Normalerweise wirkt ein Parteitag inspirierend, im Bestfall euphorisierend. Die Mannschaft wird eingeschworen, der Richtungskampf ausgetragen und befriedet, ein gemeinsames Ziel definiert und damit die Grundlage geschaffen für kommende Wahlkämpfe. Bloss: Digital ist das alles etwas schwierig, wie beim Parteitag der SPD zu beobachten war.
Die Partei steckt seit langem konstant im Umfragetief fest. Rund 15 Prozent, mehr scheint nicht mehr drin zu sein. Und so klangen die hoffnungsvollen Worte des Generalsekretärs Lars Klingbeil wie eine letzte Mahnung: «Heute ist Tag eins unserer Aufholjagd!» Wenn nicht jetzt, dann wohl gar nicht mehr.
Voraussetzungen sind schlecht
Es geht um viel in diesem Wahlkampf. Die Bundestagswahl Ende September markiert das Ende der Ära Merkel – eine Zäsur. Wer wird die Führung dieses mächtigen Landes, nach lähmenden Jahren unter einer grossen Koalition, in Zukunft übernehmen? Die Voraussetzungen für die SPD sind dabei denkbar schlecht.
Die Sozialdemokraten sind Teil der Regierung, und ihr Kanzlerkandidat Olaf Scholz der Vizekanzler und Finanzminister. Mit dafür verantwortlich, wie Deutschland zurzeit dasteht: herunter gespart, digital abgehängt, und in Sachen Energiewende längst nicht mehr Pionier wie vor wenigen Jahren.
Jung, dynamisch, weiblich – das Gegenteil von Scholz
Die SPD-Ministerinnen machten in der Regierung nicht den schlechtesten Job – böse Zungen behaupten gar, sie hätten im Gegensatz zur Union tatsächlich gearbeitet. Und doch gelang es ihnen nicht, dies der Bevölkerung klarzumachen und daraus Kapital zu schlagen. Dabei ist das Wählerinnen-Potential, das zeigen wissenschaftliche Analysen, anhaltend gross.

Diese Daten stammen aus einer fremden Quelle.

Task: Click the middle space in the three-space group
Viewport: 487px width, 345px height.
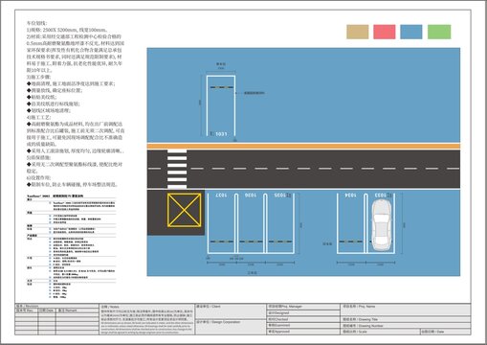Action: pyautogui.click(x=251, y=223)
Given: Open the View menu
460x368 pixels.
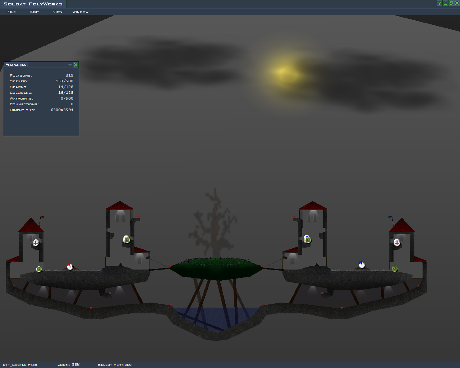Looking at the screenshot, I should 58,12.
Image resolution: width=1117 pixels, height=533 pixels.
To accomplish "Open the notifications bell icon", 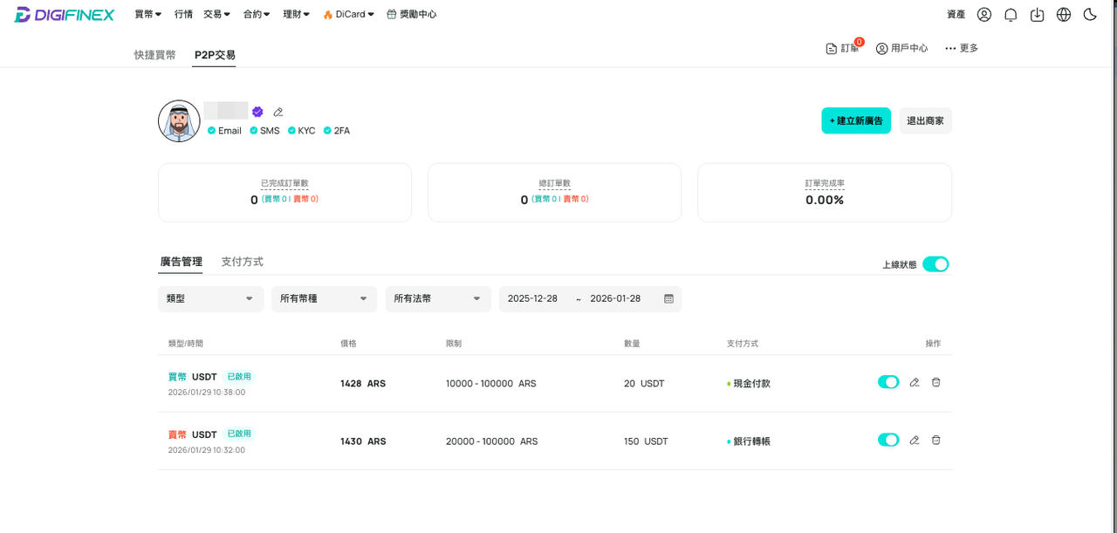I will pyautogui.click(x=1011, y=15).
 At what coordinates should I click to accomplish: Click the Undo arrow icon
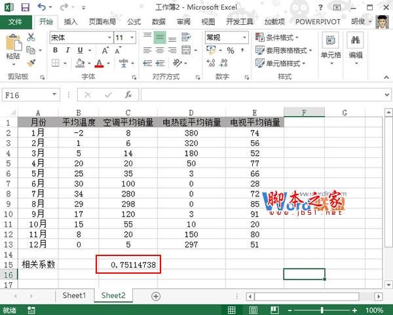[42, 7]
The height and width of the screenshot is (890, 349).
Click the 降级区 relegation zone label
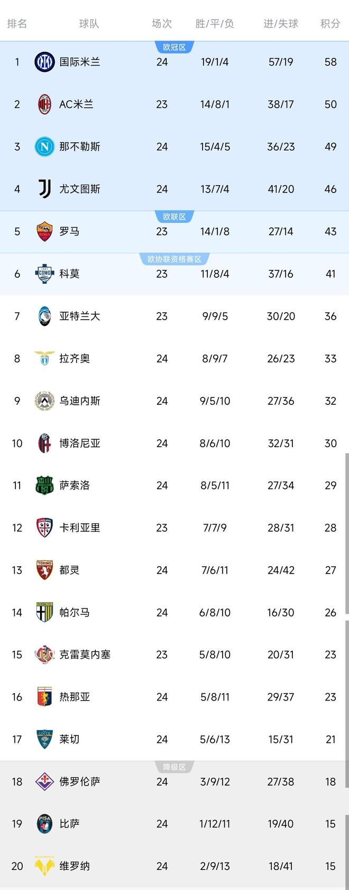tap(175, 767)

Doch im selben Teich fischen auch die Grünen. Und diese erfreuen sich stetig wachsender Beliebtheit, erst recht seit der Nominierung ihrer Kanzlerkandidatin Annalena Baerbock. Jung, dynamisch, weiblich – kurz: das Gegenteil von Olaf Scholz. Die beiden Parteien Mitte-links graben sich gegenseitig das Wasser ab, statt der erklärten Konkurrentin, der konservativen Union.
Selbst die eigene Partei wollte ihn nicht
Scholz fällt es zudem schwer, sich mit seiner blassen, etwas arrogant wirkenden Art von Armin Laschet, dem Kandidaten der CDU, charismatisch abzuheben. Selbst die eigene Partei wollte ihn vor gut einem Jahr nicht als Chef, wählte stattdessen mit Norbert Walter-Borjans und Saskia Esken ein Duo aus der zweiten Reihe. Für Scholz eine Demütigung.

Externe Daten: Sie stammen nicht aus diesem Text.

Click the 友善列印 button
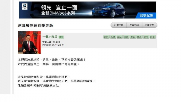[x=134, y=25]
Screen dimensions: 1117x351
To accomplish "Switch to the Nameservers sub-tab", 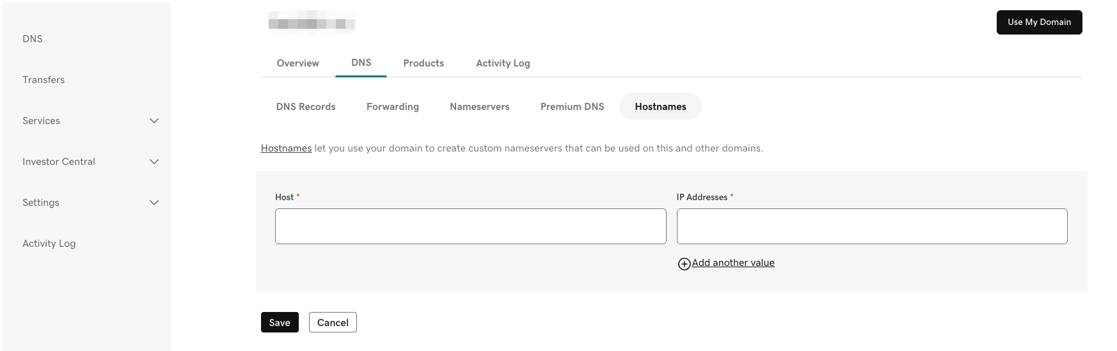I will click(x=479, y=107).
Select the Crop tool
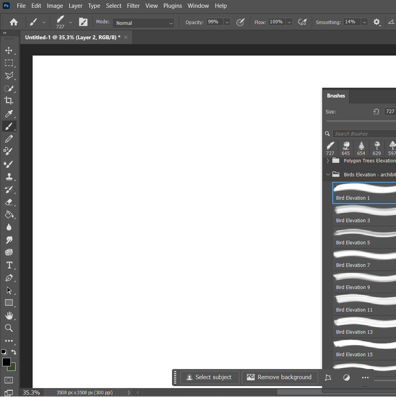 point(9,101)
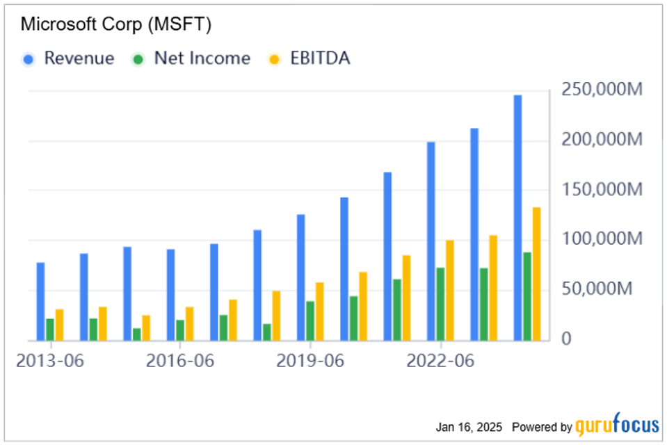Click the tallest blue Revenue bar
This screenshot has height=445, width=667.
517,217
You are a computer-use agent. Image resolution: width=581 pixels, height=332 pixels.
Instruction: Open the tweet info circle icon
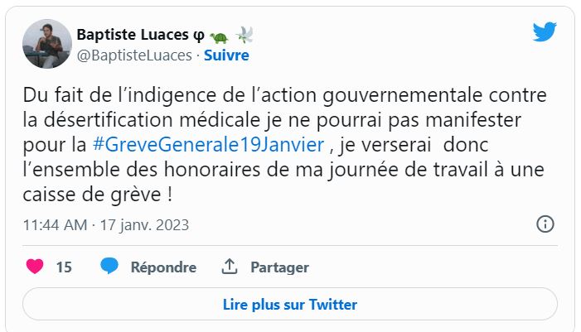(x=545, y=224)
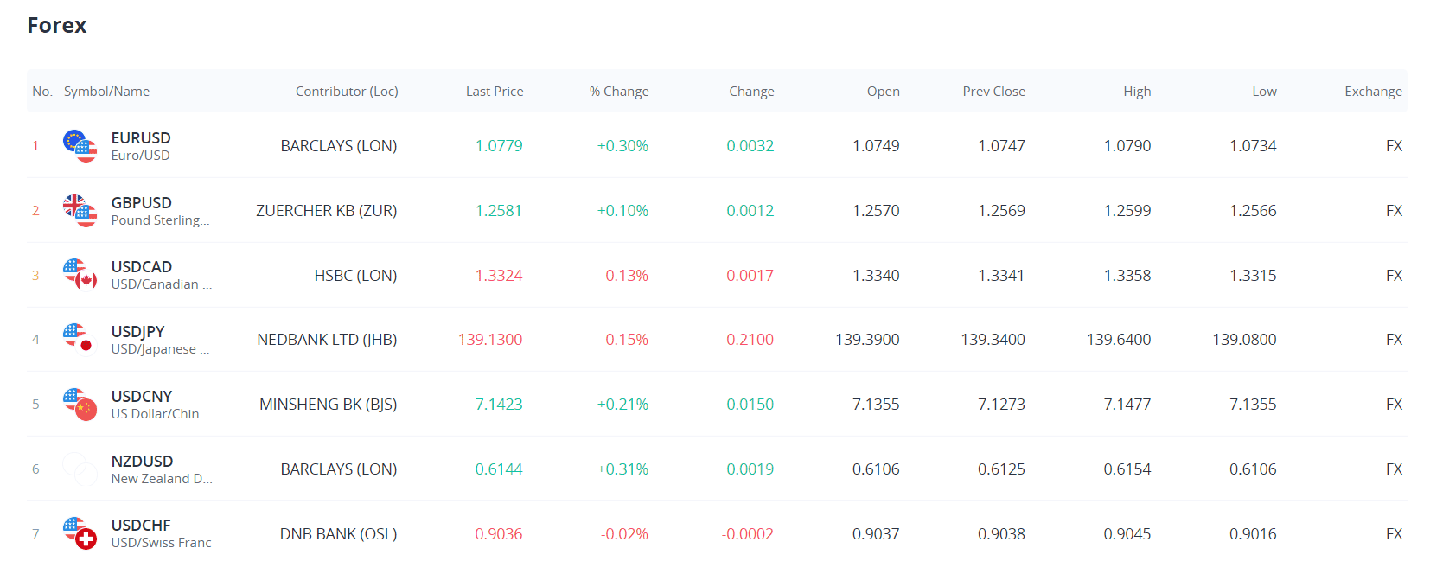Viewport: 1430px width, 561px height.
Task: Click the GBPUSD UK/US flag icon
Action: pos(80,211)
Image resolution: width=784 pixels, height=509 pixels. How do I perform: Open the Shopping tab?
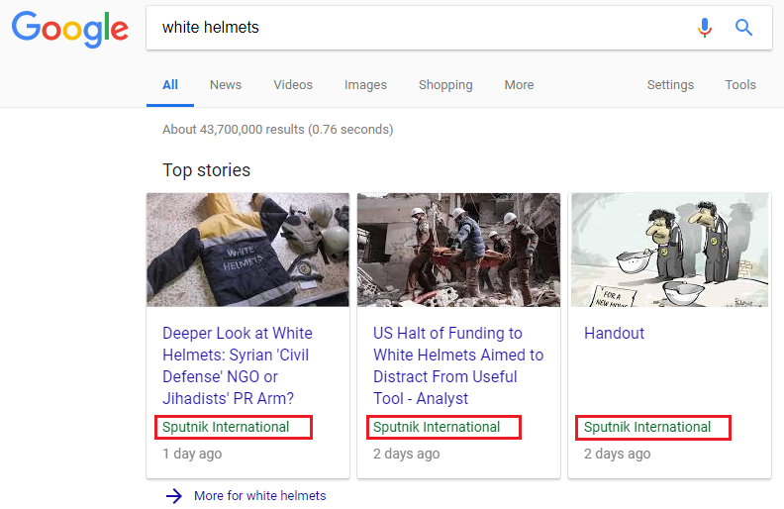point(445,85)
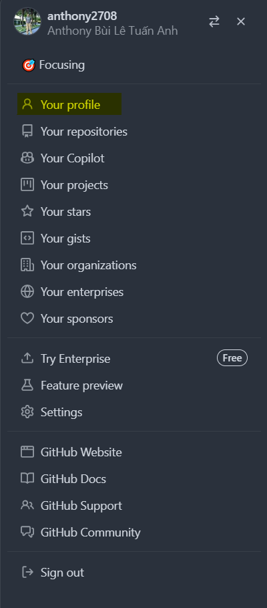Image resolution: width=267 pixels, height=608 pixels.
Task: Click the repositories book icon
Action: [x=27, y=132]
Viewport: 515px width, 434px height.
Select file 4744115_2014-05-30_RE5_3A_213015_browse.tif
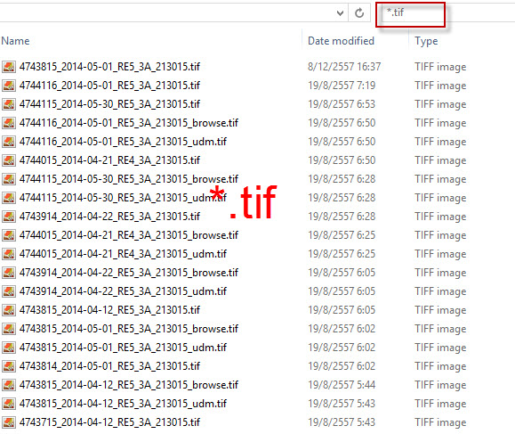click(128, 179)
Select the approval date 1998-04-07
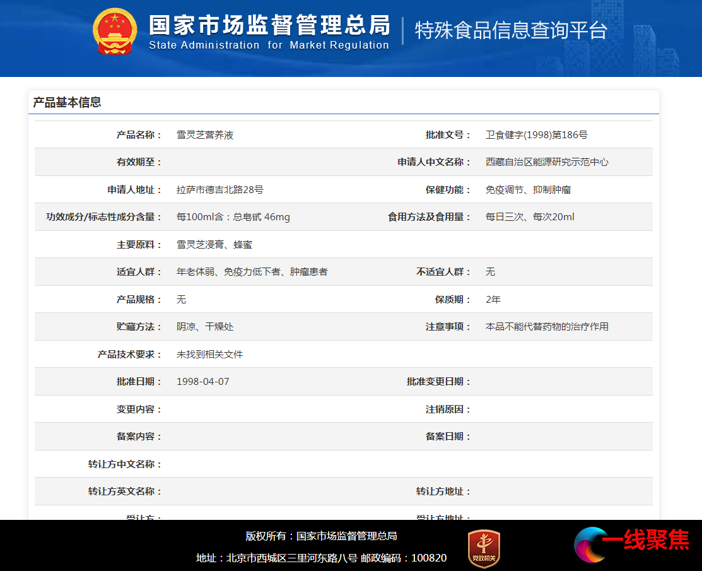 click(x=202, y=382)
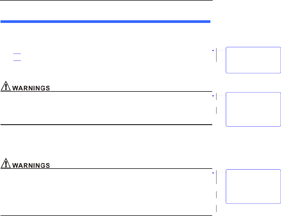The width and height of the screenshot is (281, 216).
Task: Select the first WARNINGS heading text
Action: pos(31,88)
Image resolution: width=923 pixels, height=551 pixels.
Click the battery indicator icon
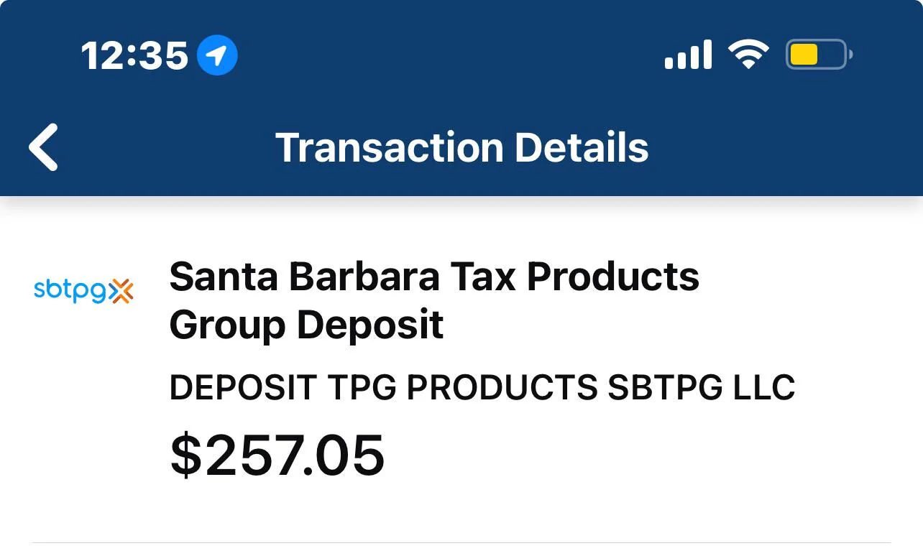(x=817, y=54)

Dennoch stehen die Sozialdemokraten nun geschlossen hinter Scholz als ihrem Kanzlerkandidaten und scheinen den Wahlkampf ganz auf ihn als Person auszurichten. Denn er bringt mit, was Annalena Baerbock fehlt: breite Regierungserfahrung. Wem die Grünen zu revolutionär erscheinen mögen, dem bietet Scholz eine berechenbare Alternative jenseits der CDU.
Es braucht ein Momentum
Wirklich begeistern kann Scholz nicht. In seiner Rede am Parteitag wirkte er fast verloren auf der grossen Bühne im digitalen, leeren Raum. Doch seine Inhalte, die Versprechen des SPD-Regierungsprogramms, sind konkret. Und, anders als in vergangenen Jahren, wieder klassisch sozialdemokratisch: Ein höherer Mindestlohn, gerechtere Steuern, mehr bezahlbarer Wohnraum.
Damit sind Olaf Scholz und seine SPD alles andere als chancenlos. Was es bräuchte, um den nötigen Schwung für die Wahl zu finden, wäre ein Momentum. Woher dies allerdings kommen soll, ist im Moment nicht abzusehen.